▶ _GIVEN PASSAGE_
>> Begin
In architecture, a steeple is a tall tower on a building, topped by a spire and often incorporating a belfry and other components. Steeples are very common on Christian churches and cathedrals and the use of the term generally connotes a religious structure. They might be stand-alone structures, or incorporated into the entrance or center of the building.

Architecture

Towers were not a part of Christian churches until about AD 600, when they were adapted from military watchtowers. At first they were fairly modest and entirely separate structures from churches. Over time, they were incorporated into the church building and capped with ever-more-elaborate roofs until the steeple resulted.

Towers are a common element of religious architecture worldwide and are generally viewed as attempts to reach skyward toward heavens and the divine.
Some wooden steeples are built with large wooden structural members  arranged like tent poles and braced diagonally inside both with wood and steel.  The steeple is then clad with wooden boards and finished with slate tiles nailed to the boards using copper over gaps on corners where the slate would not cover.
>> End
▶ _MATERIAL PROVIDED_
>> Begin
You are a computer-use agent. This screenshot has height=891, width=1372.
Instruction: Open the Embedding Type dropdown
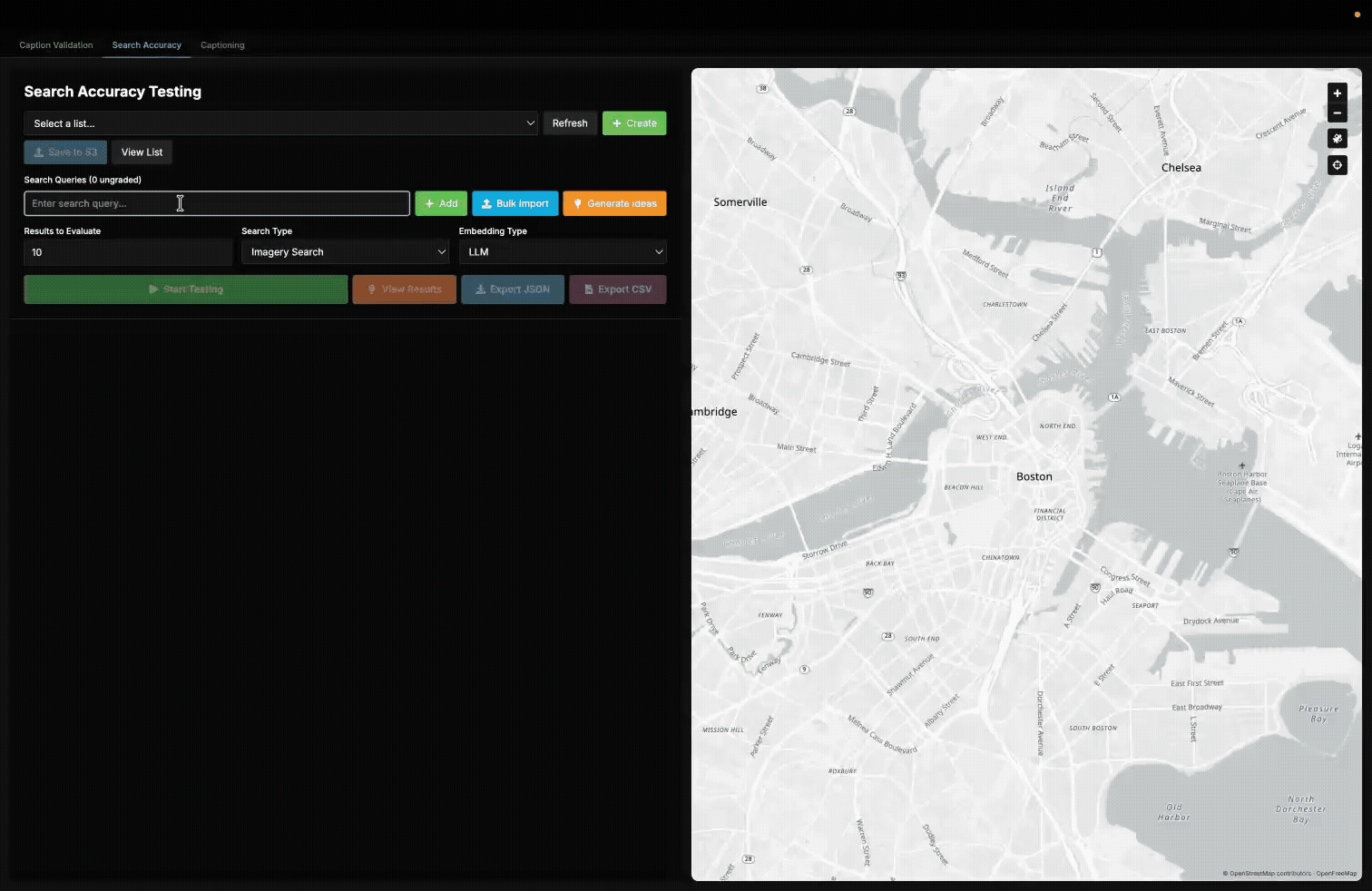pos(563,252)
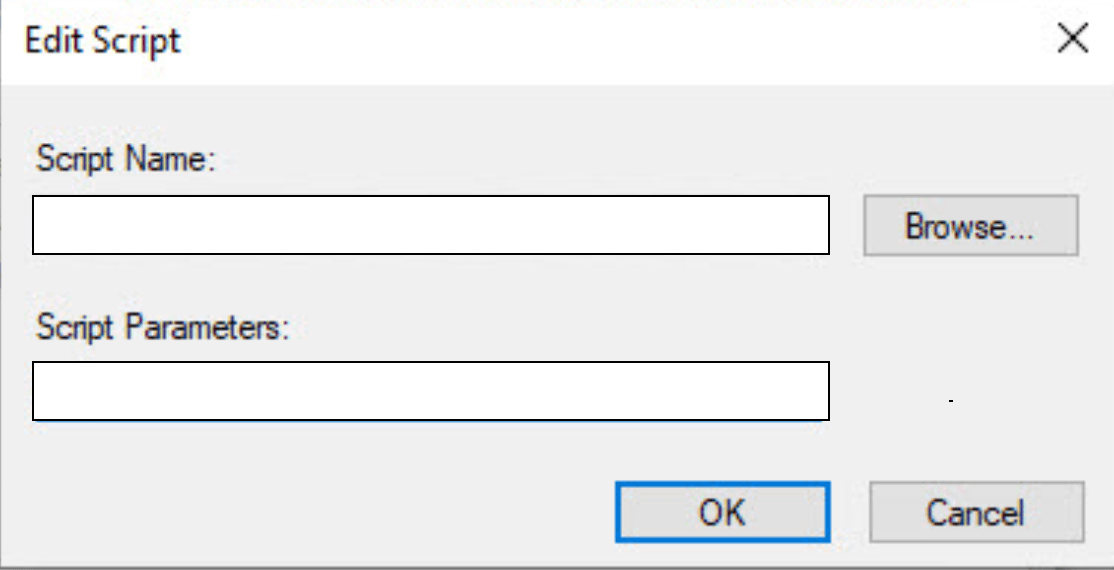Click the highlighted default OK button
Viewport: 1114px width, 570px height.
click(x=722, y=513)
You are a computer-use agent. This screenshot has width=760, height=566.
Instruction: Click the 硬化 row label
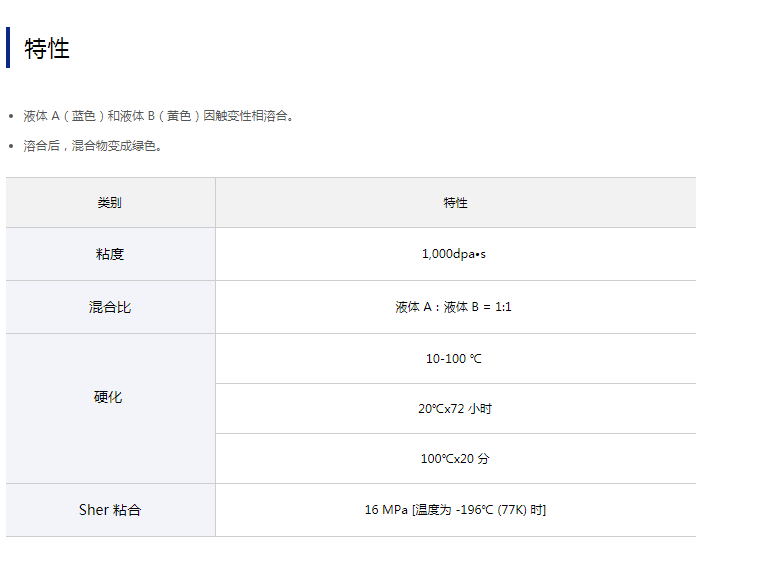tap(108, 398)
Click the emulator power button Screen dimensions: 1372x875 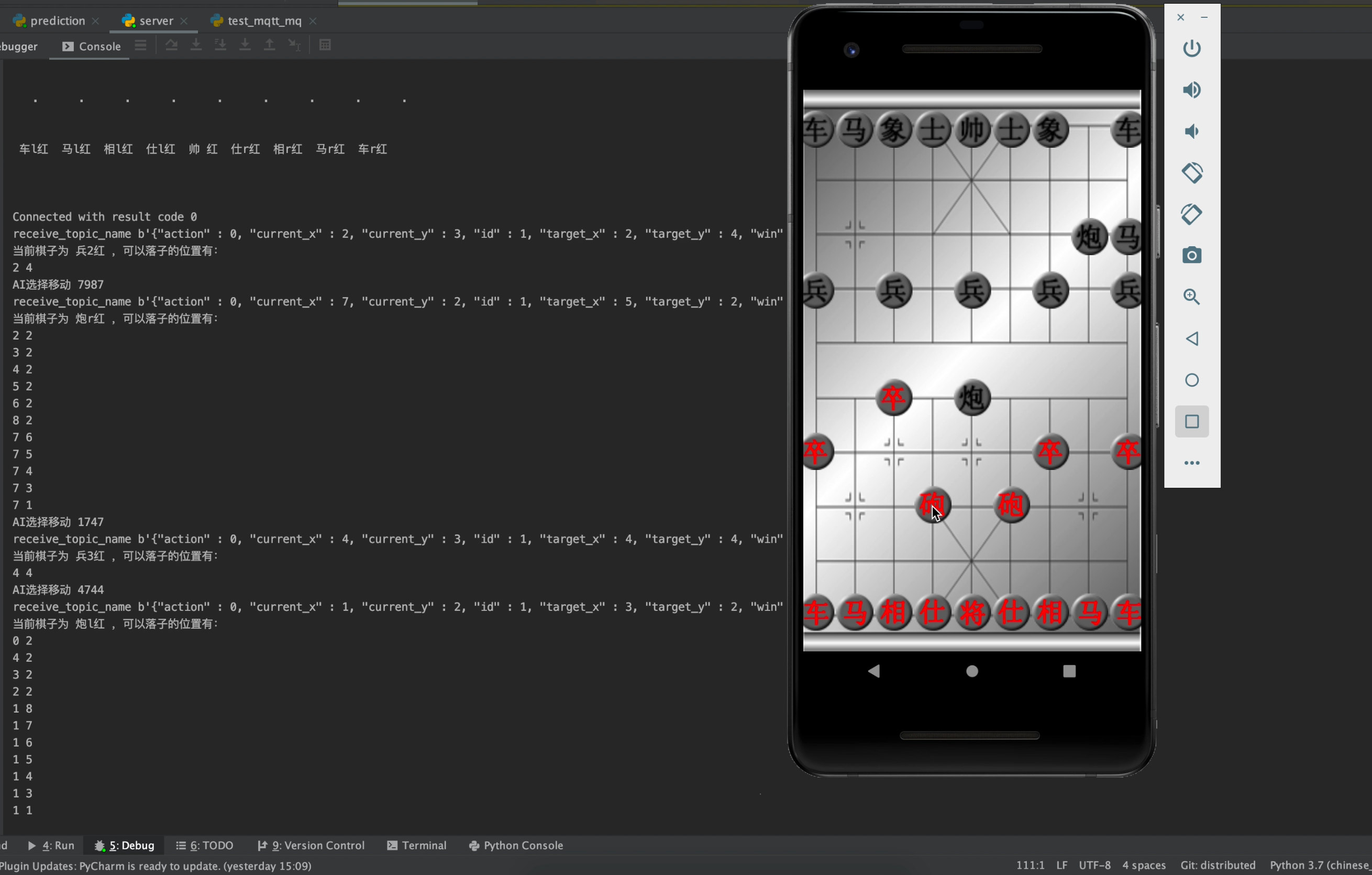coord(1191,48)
>> End
According to the steeple passage, around what year did towers first become part of Christian churches? Answer only from the text about steeples.

About AD 600.